_READING TEXT_
↓

I binged a lot of stuff on streaming during COVID and I can't even remember the titles of most of them, much less what happened. I remember Vikings, Black Sails, and Chilling Adventures of Sabrina. I think there was some show that was all 19th century Gothic something something where Billie Piper did all the nude scenes? If my recollection of the show is "I think Billie Piper whipped out her breasts a lot," your show wasn't good. Especially since, as a cis-het male with a lot of appreciation for almost every variation of the female form at the LEAST the recollection should be, "And Billie Piper did all the nude scene and she's spectacular!" not "I think I watched some show where Billie Piper got her kit off."
On an tangentially related side note, not only was Black Sails a fun "Treasure Island" prequel with stunning location work, and a convoluted story which saw many characters rise and fall, Jessica Parker Kennedy also did all the nude scenes, and Laura agreed that we really must thank her for that because, yeah, she's beautiful. And her hooker with business sense and ruthless efficiency character who rose to be a major power player in the Caribbean also had -- wait for it -- good writing (seasons 2-4, at least. S1 dragged a bit).
Zombies, RUN! I'm amused at how the game evolved. I had it long, long ago -- like 2010-2011 or so. Back then Zombies, Run! Was much simpler. You set a start point and end point on your GPS map, set the speed of the Zombies from three levels and the map populated. All you had to do was get to the destination without the game registering you as eaten. There was a night driving home at 3am. For my own amusement I'd started the game. Well I'm stopped at a red light and the game is telling me there are three zombies about 12 meters ahead shambling at me.
There was no cross traffic at 3am, so I TOTALLY ran it. The game didn't register my death, so I assume with my car accelerating the game decided they didn't get me -- or, in my headcanon of the event I escaped by running the zombies over!
The original version of Zombies, Run! Also had a group play mode. In this, several players could log into the same game. Everyone had to make it to the same location, but, what if I beat you there? The zombies still wanted to eat me! Well, each player, once at the final location, had one "Barricade." Trigger your Barricade and a 6 meter diameter circle stayed zombie free for 10 minutes!
This was back in the days when I jailbroke my phones so I had the original APK file backed up till around COVID at which point I upgraded to a phone which would no longer run the old app.
Anyways, just amused at how Zombies, Run! Evolved from a simple point-A-to-B game with a single multi-player hook to a single player only immersive narrative experience.
Good point about not sharing shows anymore. Gone is that water-cooler chat the next day about some episode in a serial, both sharing and learning.
Back in olden days, several of my co-workers on the production floor were Monty Python Fans. Every week we'd watch the Flying Circus, and the next morning compare notes on the episode, learn each other's likes and dislikes, and then actually act out the scenes.

↑

_DATA PROVIDED_

↓

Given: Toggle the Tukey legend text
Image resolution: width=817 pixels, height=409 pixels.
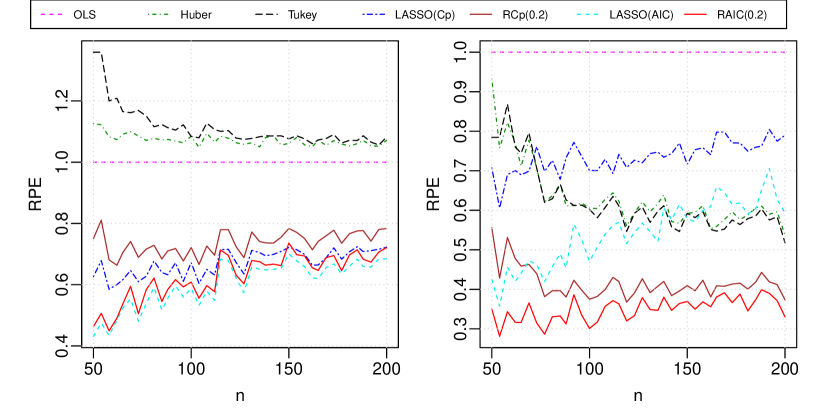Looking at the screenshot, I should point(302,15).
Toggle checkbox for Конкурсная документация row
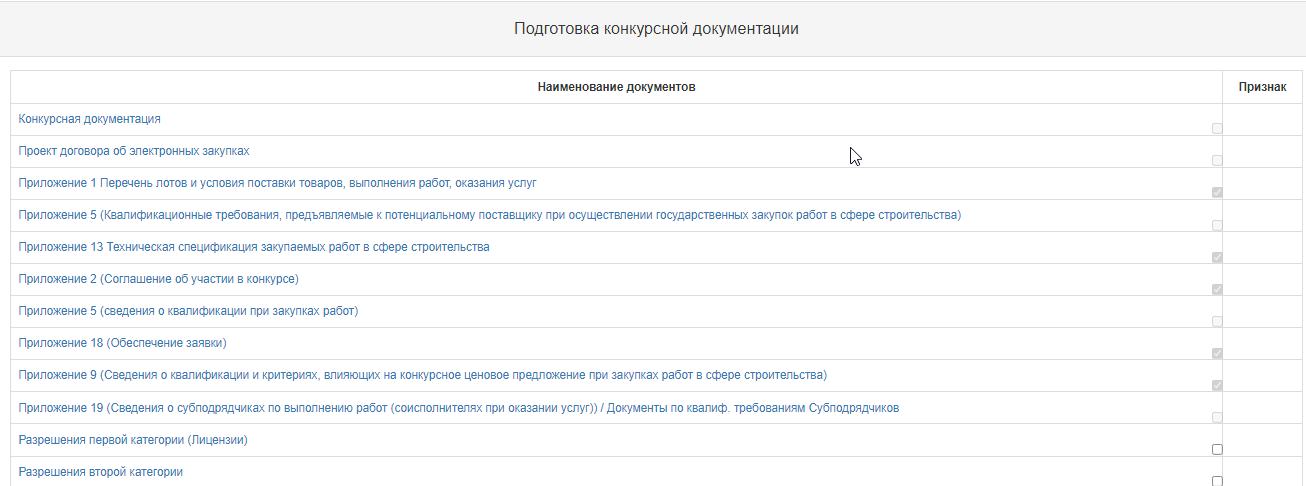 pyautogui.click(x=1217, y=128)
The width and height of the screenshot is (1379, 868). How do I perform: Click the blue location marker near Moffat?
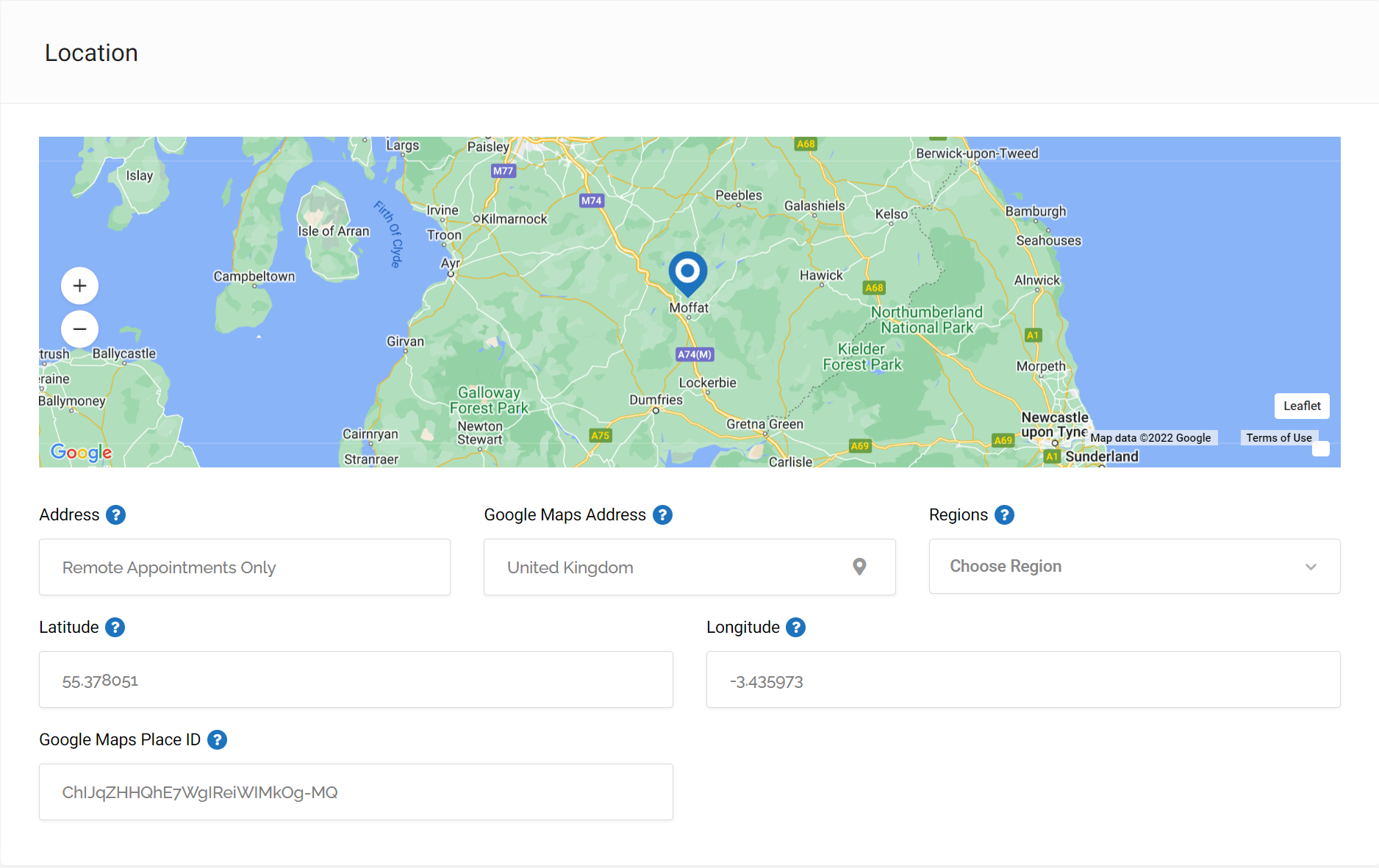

↑
↓

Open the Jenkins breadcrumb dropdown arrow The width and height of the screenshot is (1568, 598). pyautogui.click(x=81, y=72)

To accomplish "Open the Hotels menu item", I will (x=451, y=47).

↑
↓

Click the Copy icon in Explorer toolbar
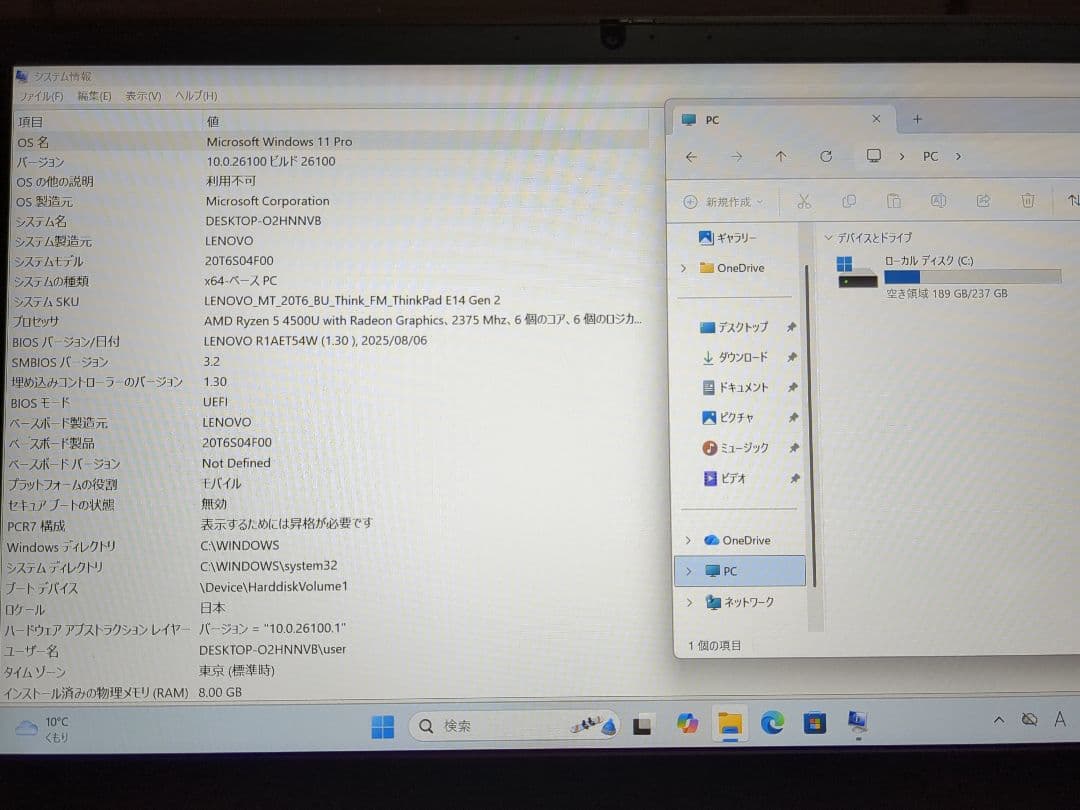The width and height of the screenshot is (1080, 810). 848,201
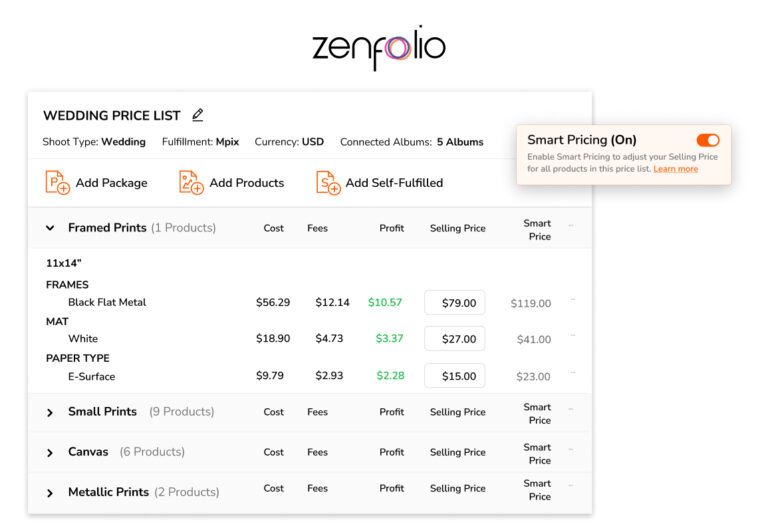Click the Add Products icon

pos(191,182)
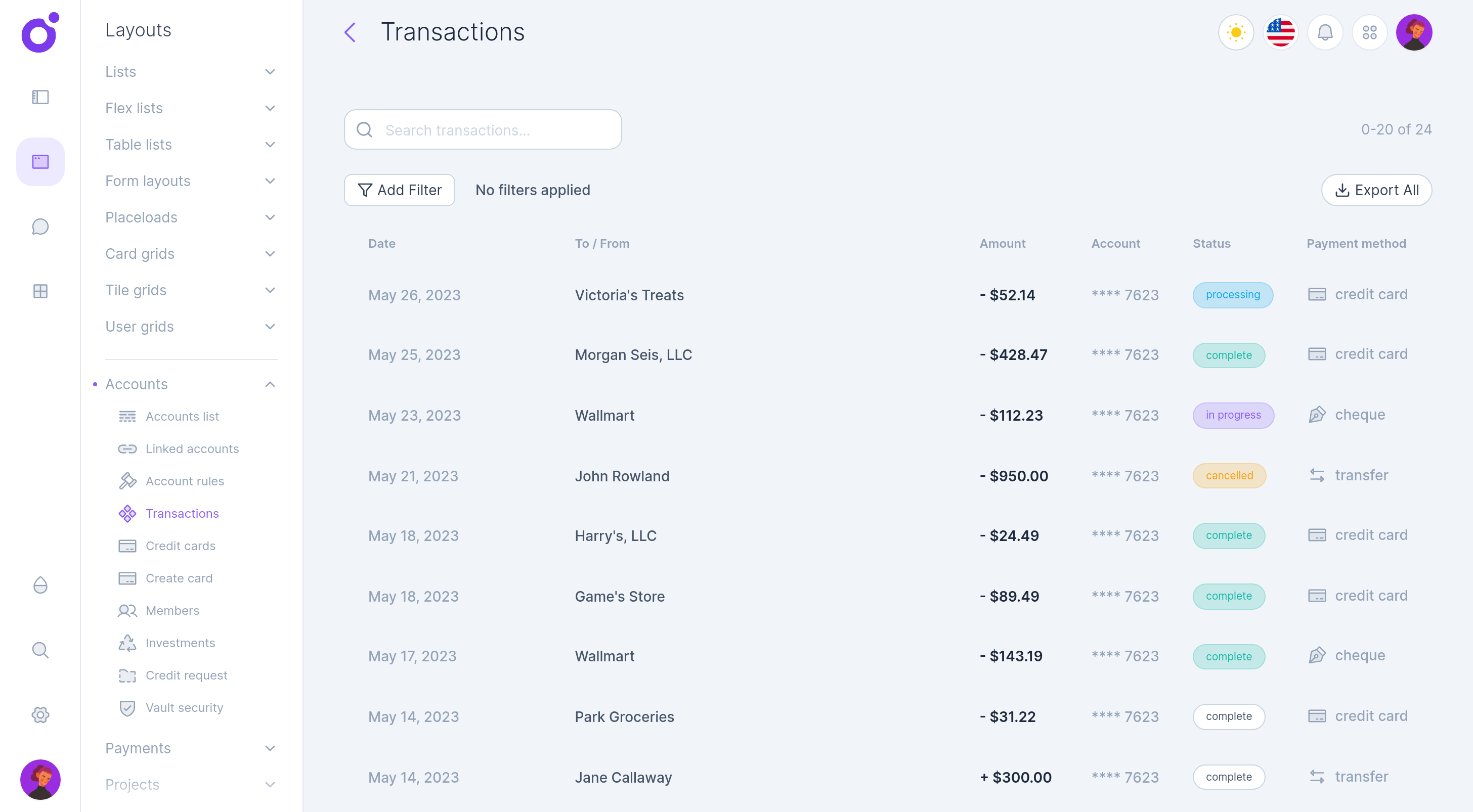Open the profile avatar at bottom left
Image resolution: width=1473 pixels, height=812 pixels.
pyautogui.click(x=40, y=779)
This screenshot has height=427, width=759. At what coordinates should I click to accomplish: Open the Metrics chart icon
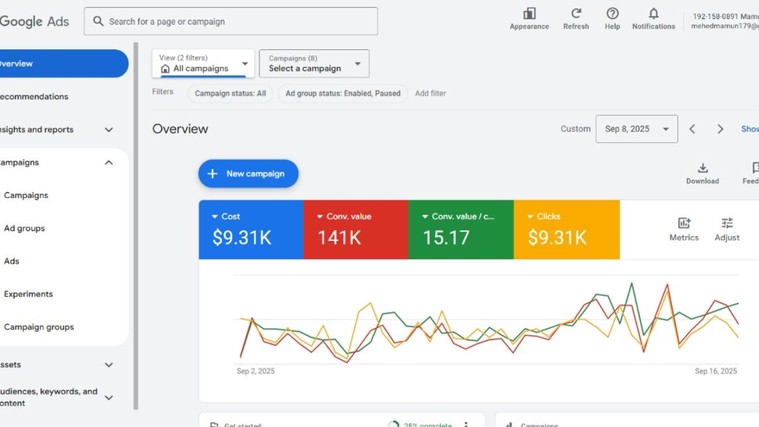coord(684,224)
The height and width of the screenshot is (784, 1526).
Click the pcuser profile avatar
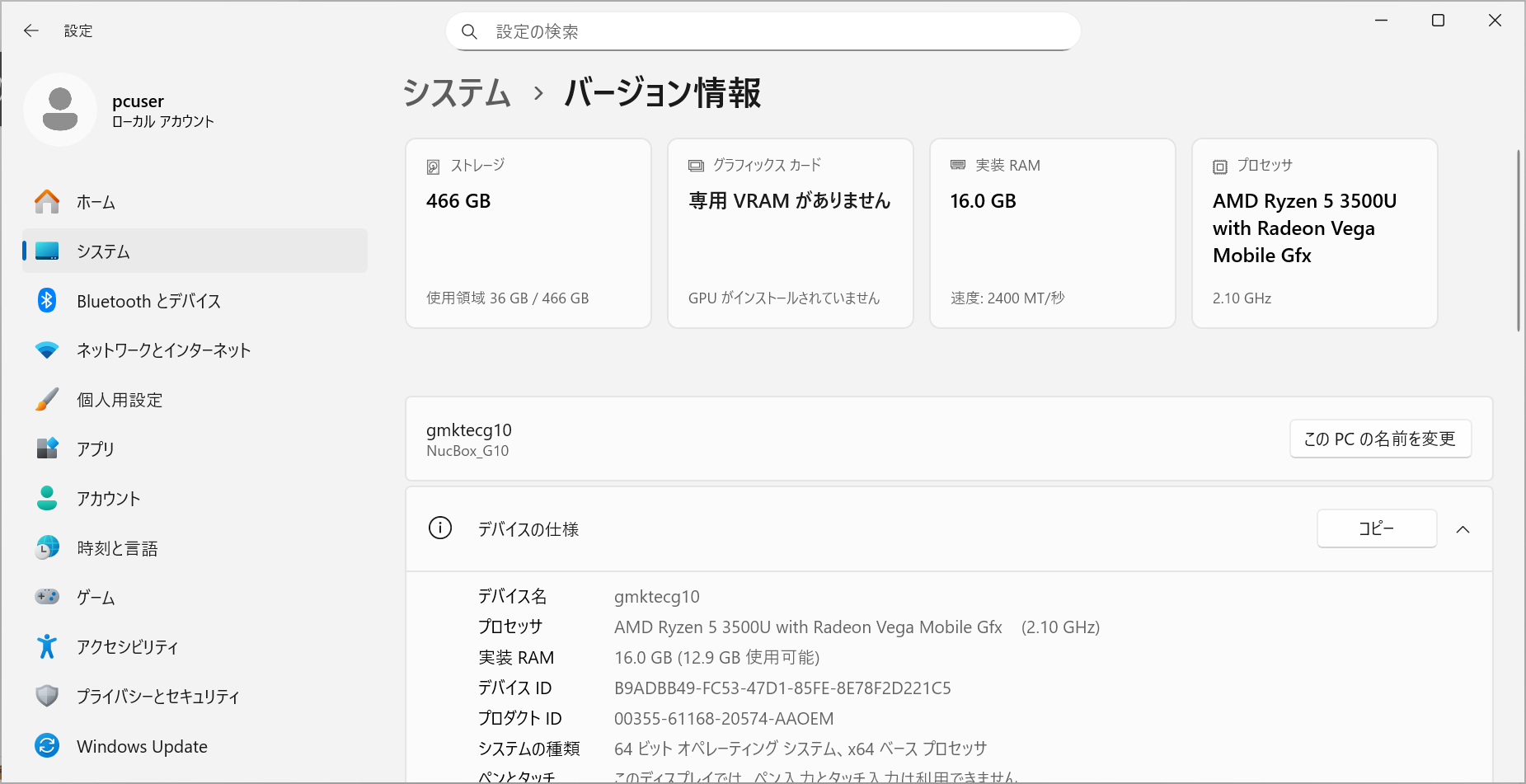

↑

_PROBLEMS TO WORK ON_
1 - Copy the passage on streaming shows and Zombies, Run! from "Anyways, just amused" to "sharing and learning.".
2 - Continue the passage on streaming shows and Zombies, Run! from where it stops.

_ANSWERS TO THE PROBLEMS_
1 -
Anyways, just amused at how Zombies, Run! Evolved from a simple point-A-to-B game with a single multi-player hook to a single player only immersive narrative experience.
Good point about not sharing shows anymore. Gone is that water-cooler chat the next day about some episode in a serial, both sharing and learning.

2 -
Just got really nostalgic for A Touch of Frost! I agree completely with this take, particularly the loss of dialogue and community that old television series used to generate. No one really talks about what they watch anymore, which was a part of the fun, and it's not the same to discuss a series after you've binge-watched the whole thing, compared to breaking down an individual episode week by week. I also think that we lose time as the audience to sit with an episode before the next one is released and indulge in making predictions about what will happen next, and what decision a character is going to make. You used to be able to share theories with other people and then see which ones were right the following week... there was more opportunity to engage with the narrative in that way. Now, you just click the next button and find out straightaway, and I think that's less impactful, and why I don't really find myself thinking much about modern dramas after they're done: I haven't actually invested much thought, or time outside of the actual viewing, into them.
It's funny you mentioned Slow Horses at the end whilst discussing Andy Wildman.whilst I was reading it was going through my head that Slow Horses was one of the exceptions. Series not overlong (by British standards), produced regularly and with characters you care about. Plus each new episode is released every Wednesday so it's harder to binge watch, unless you wait until the end.
I think we can safely say that a return to previous viewing habits is unlikely. It's a shame for those of us who remember it as it was, but not to the next generation who don't. Habits change as technology develops - something is lost, but something is found. Maybe the days of multiple series of shows is waning.
Content is a neutral word, which didn't and doesn't reference to people who produce in traditional artistic fields, but doing it on the Internet.
Content is a valid description of the way we all consume stuff on the Internet.
Even when we curate our own experience, we're always on the edge of the abyss of mere content. For younger generations, I suspect that being in the abyss is the whole point.
With seasons being years apart (yes, ridiculous), Netflix gets the rewatch viewers for the previous seasons, because we've all forgotten what happened. I know I've had to do this a few times recently.
I used to rewatch seasons even when they were only a year apart. :D But that was less to do with reminding myself of what happened, and more because I'd formed a close bond with the show and wanted to be as immersed in its story as possible.
The word 'content' can make sense in a corporate, professional and business environment. A company having a content team, or having a meeting to discuss content strategy, is entirely normal. That's been the case for ages. I've been in loads of those meetings! The difference, at least for me, is that for those companies it is indeed just 'content': it's marketing and promotional material and it doesn't really matter what form it takes, as long as it does the intended job.
A painter, or a writer, or a musician, or a filmmaker self-describing their work as 'content', though....makes me twitch. It's that weird trickle-down vocabulary from corporate America, where you have normal people throwing around terms like 'IP' and 'franchise' and 'SKU'. All valid words for businesses that are producing stuff, but the way the terms have crept out of the boardroom and into commentary and fan discussions I find deeply weird. A sort of fetishising of capitalism..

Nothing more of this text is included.